Around from the data determined with the aid of the laser scanner, in particular Distance and distance data to gain the desired information and v.a. to carry out the steps of the method according to the invention sets it is expediently one for that suitable calculation device, preferably a computer with one or more for the execution the necessary arithmetic operations suitable programs. Suitable for this Calculation facilities, computers and programs are those skilled in the art in principle known and will therefore not be explained for the sake of brevity.

The method according to the invention makes it possible to determine steering data for reversing vehicles, in particular articulated trains, such as the drawbar angle (θ _A ) and the trailer angle (θ _B ) in a simple manner and with high reliability.

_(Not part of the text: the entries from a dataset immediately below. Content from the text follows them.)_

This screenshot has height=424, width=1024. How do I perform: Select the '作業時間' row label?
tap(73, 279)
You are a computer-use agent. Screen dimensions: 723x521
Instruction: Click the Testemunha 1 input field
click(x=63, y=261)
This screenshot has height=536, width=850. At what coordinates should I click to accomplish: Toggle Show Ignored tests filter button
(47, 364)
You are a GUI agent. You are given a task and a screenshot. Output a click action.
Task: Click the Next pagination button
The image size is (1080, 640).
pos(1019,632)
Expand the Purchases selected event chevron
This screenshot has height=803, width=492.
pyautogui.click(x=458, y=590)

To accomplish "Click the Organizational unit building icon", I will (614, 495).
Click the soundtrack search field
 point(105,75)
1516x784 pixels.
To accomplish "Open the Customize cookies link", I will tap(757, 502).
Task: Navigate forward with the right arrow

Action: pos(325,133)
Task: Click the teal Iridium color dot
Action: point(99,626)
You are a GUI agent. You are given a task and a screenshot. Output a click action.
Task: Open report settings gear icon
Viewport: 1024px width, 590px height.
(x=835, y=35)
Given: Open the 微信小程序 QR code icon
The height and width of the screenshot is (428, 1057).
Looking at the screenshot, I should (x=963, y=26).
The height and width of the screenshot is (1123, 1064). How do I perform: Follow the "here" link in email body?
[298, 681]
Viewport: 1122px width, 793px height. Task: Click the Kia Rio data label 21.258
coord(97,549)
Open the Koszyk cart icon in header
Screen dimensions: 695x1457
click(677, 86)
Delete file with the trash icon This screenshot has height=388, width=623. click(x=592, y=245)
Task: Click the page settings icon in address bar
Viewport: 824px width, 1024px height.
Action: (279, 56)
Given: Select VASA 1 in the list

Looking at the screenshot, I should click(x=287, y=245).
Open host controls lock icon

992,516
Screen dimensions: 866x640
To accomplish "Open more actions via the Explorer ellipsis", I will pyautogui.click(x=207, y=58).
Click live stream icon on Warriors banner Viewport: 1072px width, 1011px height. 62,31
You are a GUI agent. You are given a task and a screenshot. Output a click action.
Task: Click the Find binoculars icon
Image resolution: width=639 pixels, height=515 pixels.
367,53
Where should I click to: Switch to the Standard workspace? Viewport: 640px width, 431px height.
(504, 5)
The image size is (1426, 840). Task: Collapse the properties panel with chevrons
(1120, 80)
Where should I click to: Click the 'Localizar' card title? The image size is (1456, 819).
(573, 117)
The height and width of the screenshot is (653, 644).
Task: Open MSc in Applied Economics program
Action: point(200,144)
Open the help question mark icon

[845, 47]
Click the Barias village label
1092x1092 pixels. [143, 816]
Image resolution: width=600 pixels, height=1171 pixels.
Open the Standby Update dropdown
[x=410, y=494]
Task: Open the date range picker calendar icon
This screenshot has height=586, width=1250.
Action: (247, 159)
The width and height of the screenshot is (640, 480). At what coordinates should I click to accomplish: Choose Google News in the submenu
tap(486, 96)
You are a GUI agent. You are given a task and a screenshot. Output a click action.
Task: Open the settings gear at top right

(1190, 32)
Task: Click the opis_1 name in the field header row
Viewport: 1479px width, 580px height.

Further Features and advantages of the invention will become apparent from the dependent claims, the Description, from the drawing and from the associated description of the figures based on the drawing.

In a further development of the method according to the invention is determined when driving straight characteristic edges and lines of the trailer and distances to the measuring points (m _i ) on the front of the trailer and determines from this the width (W) of the trailer.

With the aid of the width (W), the measuring points (m _i ) belonging to the front side of the trailer facing the towing vehicle can be detected with greater reliability. Further, with the aid of the accurate knowledge of the width (W), the center of the front side of the trailer for the determination of the perpendicular (S) to the compensation straight line (G) can be determined with greater reliability.

In a further development of the method according to the invention is determined when driving straight characteristic edges and lines of the trailer and distances to the measuring points (m _i ) on the front of the trailer and determines the distance (A) between towing vehicle and trailer.

The knowledge of the distance (A) also contributes to a better recognition of the to the towing vehicle facing the front of the trailer belonging measuring points (m _i ).

In yet a further development of the method according to the invention is determined when traveling straight ahead characteristic edges and lines of the drawbar and distances to the measuring points (m _i ) on the front of the trailer and determines from this the drawbar length (D).

One specific embodiment the invention is shown in simplified form in the single figure and is explained in more detail in the following description of the figures, with only those for the understanding of the invention required features are designated.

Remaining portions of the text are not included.